### ACTION ITEM:
Which lines below hold the word "will"? Report each one.

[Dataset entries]
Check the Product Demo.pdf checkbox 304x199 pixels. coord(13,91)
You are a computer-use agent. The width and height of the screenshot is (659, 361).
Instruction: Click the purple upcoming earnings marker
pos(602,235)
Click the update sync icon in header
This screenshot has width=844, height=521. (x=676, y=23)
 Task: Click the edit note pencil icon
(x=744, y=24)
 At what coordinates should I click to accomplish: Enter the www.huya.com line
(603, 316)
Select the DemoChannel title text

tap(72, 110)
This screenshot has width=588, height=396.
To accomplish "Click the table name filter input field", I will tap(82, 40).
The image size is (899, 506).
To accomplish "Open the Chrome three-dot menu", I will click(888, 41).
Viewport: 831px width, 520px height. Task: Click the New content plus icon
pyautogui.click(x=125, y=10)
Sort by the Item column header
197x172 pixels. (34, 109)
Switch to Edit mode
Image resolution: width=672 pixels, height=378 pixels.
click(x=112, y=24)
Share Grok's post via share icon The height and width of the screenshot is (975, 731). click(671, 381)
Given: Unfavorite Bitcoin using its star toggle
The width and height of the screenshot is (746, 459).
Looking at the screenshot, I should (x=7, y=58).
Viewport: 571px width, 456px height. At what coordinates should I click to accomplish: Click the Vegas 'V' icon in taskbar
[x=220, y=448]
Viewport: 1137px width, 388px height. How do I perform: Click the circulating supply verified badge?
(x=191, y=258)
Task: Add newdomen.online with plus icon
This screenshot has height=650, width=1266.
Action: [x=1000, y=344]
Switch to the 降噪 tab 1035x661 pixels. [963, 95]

### ANSWER FOR THIS EXERCISE:
To accomplish "Click the table name filter input field", I will tap(82, 40).
To accomplish "Open the Chrome three-dot menu", I will click(888, 41).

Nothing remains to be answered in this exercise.